[Saved data entries]

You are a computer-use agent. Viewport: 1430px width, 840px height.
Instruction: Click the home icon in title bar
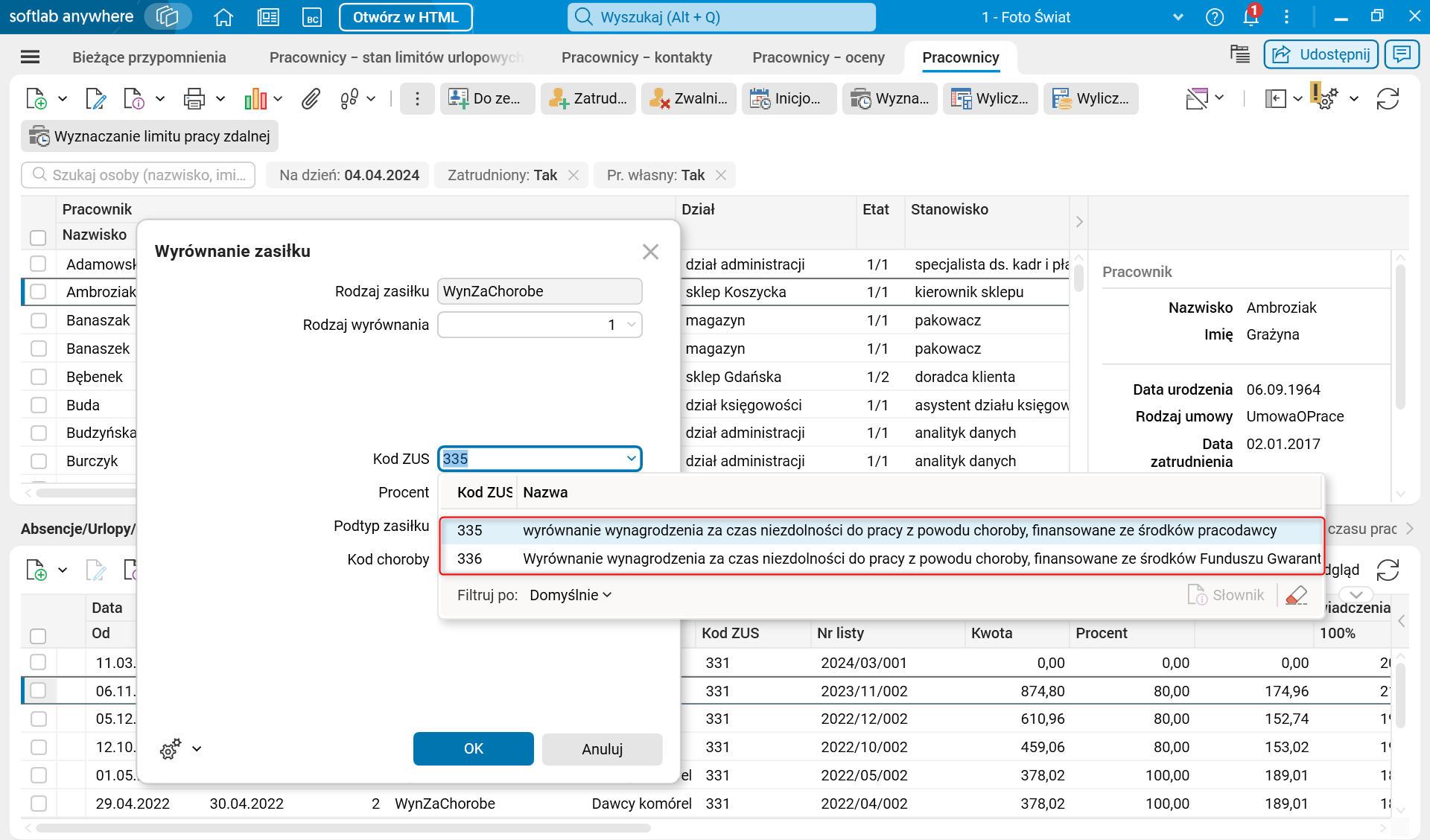[223, 17]
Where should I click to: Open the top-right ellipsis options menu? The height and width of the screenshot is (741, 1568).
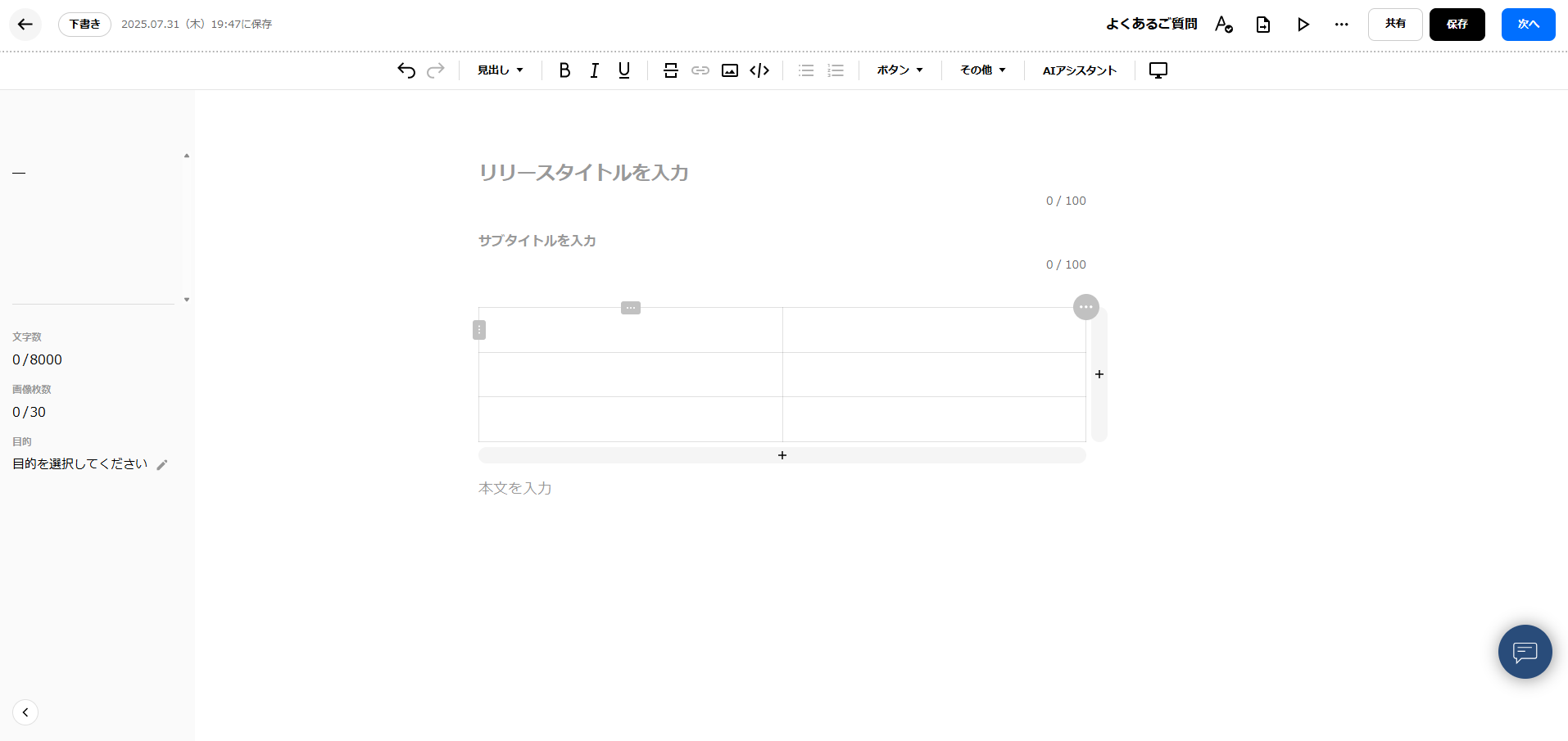1341,25
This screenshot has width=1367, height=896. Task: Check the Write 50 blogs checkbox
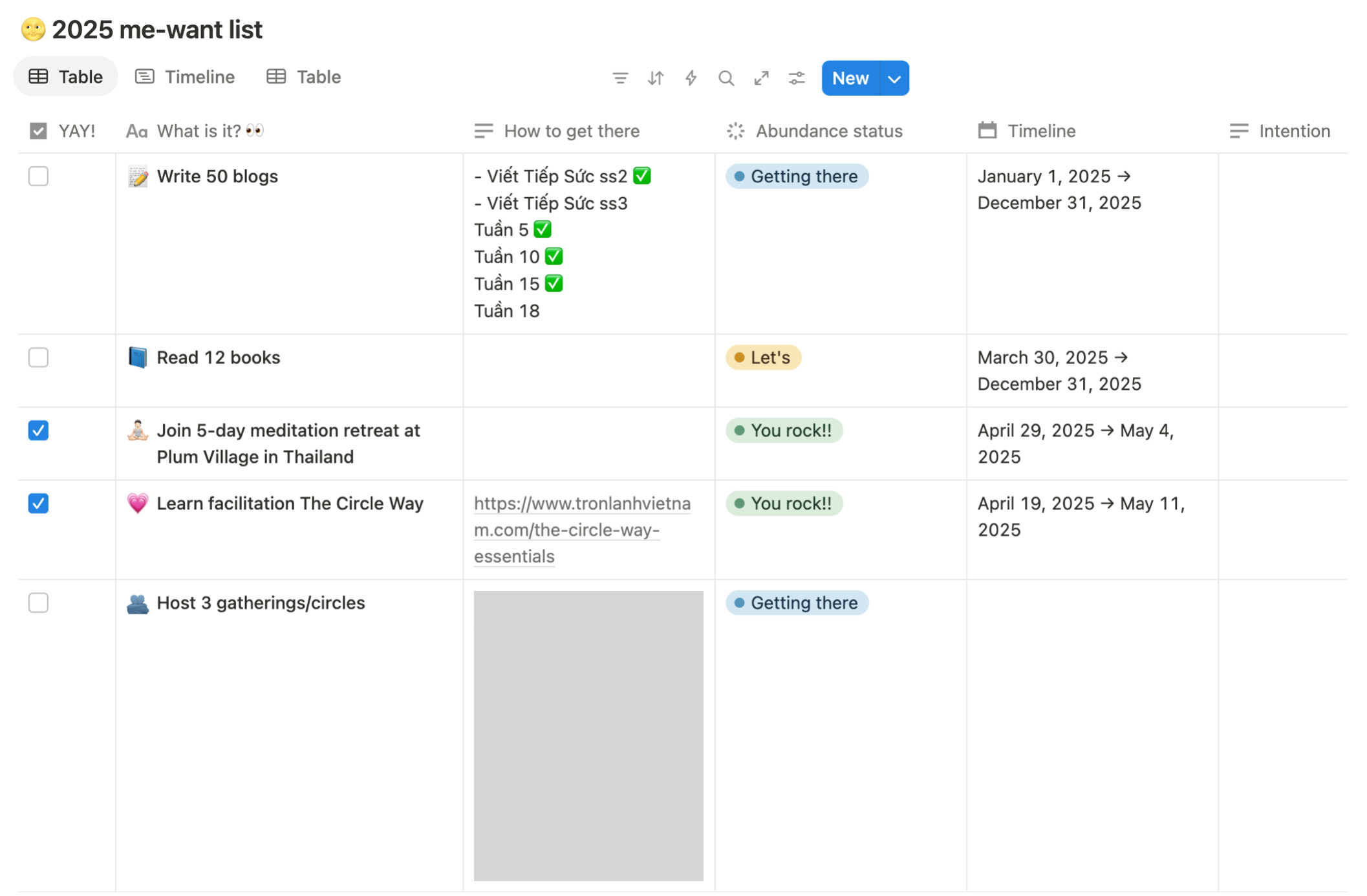(38, 176)
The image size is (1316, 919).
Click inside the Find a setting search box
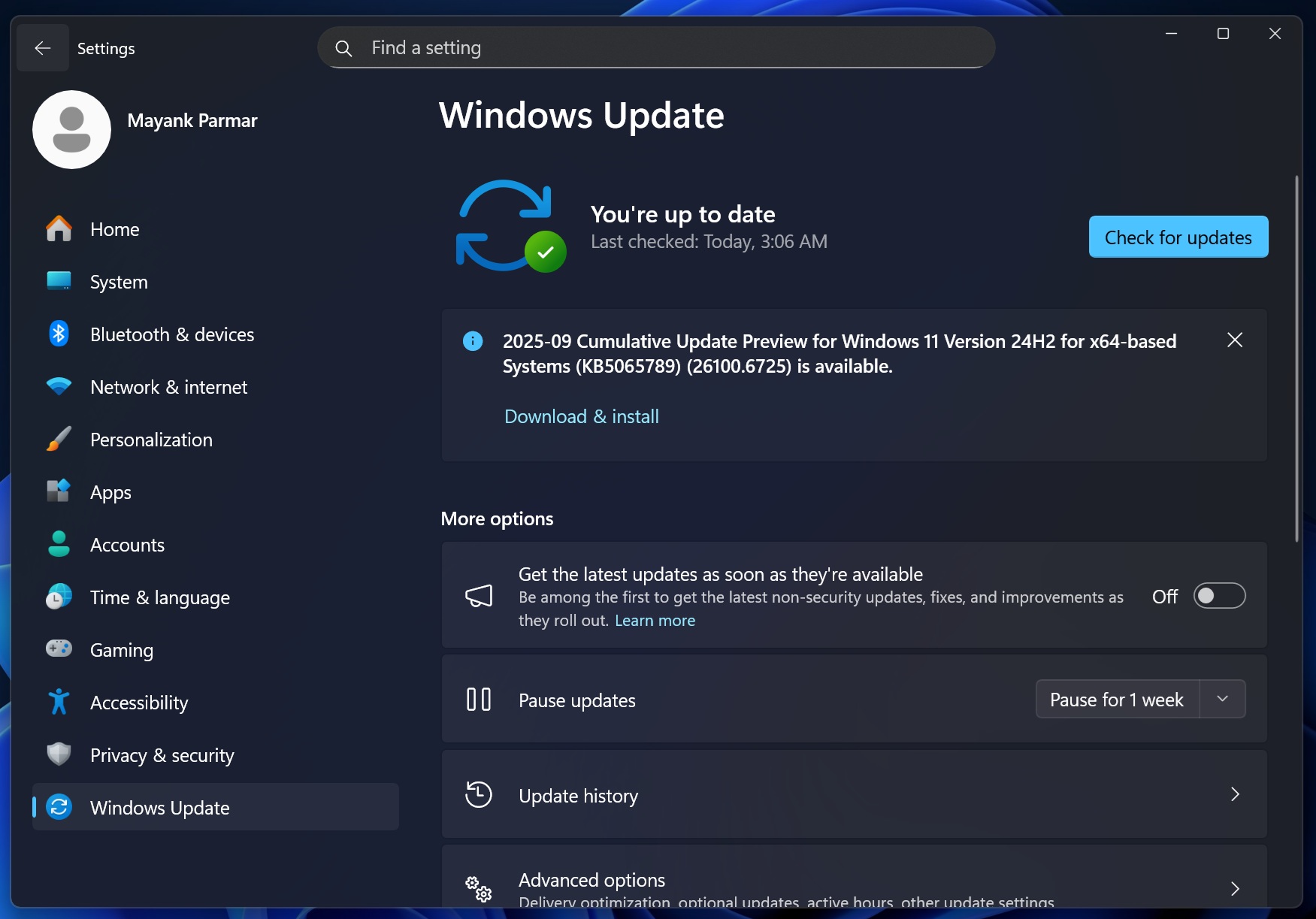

_ASSIGNED TASK_.
Print, without pictures, exactly the lines from the one containing "This screenshot has" through the final line of the records above.

_TASK SOLUTION_.
This screenshot has width=1367, height=896. Task: Check the Write 50 blogs checkbox
(38, 176)
The image size is (1316, 919).
Click inside the Find a setting search box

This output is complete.